_Work order_.
Take the listing below and output it again exactly.
○ ○ ○ ○
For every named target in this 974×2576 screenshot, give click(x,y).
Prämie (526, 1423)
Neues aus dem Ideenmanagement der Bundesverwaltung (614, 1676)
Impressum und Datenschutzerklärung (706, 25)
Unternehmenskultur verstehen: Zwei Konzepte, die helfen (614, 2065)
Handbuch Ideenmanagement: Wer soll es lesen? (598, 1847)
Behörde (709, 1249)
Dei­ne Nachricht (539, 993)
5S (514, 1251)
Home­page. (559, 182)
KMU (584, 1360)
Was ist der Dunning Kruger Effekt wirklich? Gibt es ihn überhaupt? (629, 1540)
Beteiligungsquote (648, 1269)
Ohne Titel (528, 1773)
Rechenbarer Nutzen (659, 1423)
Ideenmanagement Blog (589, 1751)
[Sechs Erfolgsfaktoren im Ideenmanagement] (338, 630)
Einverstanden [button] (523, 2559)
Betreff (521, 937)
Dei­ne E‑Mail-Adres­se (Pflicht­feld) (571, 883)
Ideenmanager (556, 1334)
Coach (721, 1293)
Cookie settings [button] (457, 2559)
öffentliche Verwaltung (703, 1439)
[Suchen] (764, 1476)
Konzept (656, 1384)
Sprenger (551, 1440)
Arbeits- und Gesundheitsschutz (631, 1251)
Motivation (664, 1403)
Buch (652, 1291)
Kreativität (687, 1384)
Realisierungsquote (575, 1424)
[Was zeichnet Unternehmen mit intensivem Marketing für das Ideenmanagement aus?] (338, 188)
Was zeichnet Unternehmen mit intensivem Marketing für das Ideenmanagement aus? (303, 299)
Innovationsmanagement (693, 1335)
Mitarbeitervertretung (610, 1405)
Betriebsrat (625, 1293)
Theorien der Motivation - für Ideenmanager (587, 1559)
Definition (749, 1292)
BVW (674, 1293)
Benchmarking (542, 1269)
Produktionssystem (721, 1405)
○ ○ ○ ○
_Task solution_.
For every named target in this 974×2576 screenshot, give click(x,y).
Prämie (526, 1423)
Neues aus dem Ideenmanagement der Bundesverwaltung (614, 1676)
Impressum und Datenschutzerklärung (706, 25)
Unternehmenskultur verstehen: Zwei Konzepte, die helfen (614, 2065)
Handbuch Ideenmanagement: Wer soll es lesen? (598, 1847)
Behörde (709, 1249)
Dei­ne Nachricht (539, 993)
5S (514, 1251)
Home­page. (559, 182)
KMU (584, 1360)
Was ist der Dunning Kruger Effekt wirklich? Gibt es ihn überhaupt? (629, 1540)
Beteiligungsquote (648, 1269)
Ohne Titel (528, 1773)
Rechenbarer Nutzen (659, 1423)
Ideenmanagement Blog (589, 1751)
[Sechs Erfolgsfaktoren im Ideenmanagement] (338, 630)
Einverstanden [button] (523, 2559)
Betreff (521, 937)
Dei­ne E‑Mail-Adres­se (Pflicht­feld) (571, 883)
Ideenmanager (556, 1334)
Coach (721, 1293)
Cookie settings [button] (457, 2559)
öffentliche Verwaltung (703, 1439)
[Suchen] (764, 1476)
Konzept (656, 1384)
Sprenger (551, 1440)
Arbeits- und Gesundheitsschutz (631, 1251)
Motivation (664, 1403)
Buch (652, 1291)
Kreativität (687, 1384)
Realisierungsquote (575, 1424)
[Was zeichnet Unternehmen mit intensivem Marketing für das Ideenmanagement aus?] (338, 188)
Was zeichnet Unternehmen mit intensivem Marketing für das Ideenmanagement aus? (303, 299)
Innovationsmanagement (693, 1335)
Mitarbeitervertretung (610, 1405)
Betriebsrat (625, 1293)
Theorien der Motivation - für Ideenmanager (587, 1559)
Definition (749, 1292)
BVW (674, 1293)
Benchmarking (542, 1269)
Produktionssystem (721, 1405)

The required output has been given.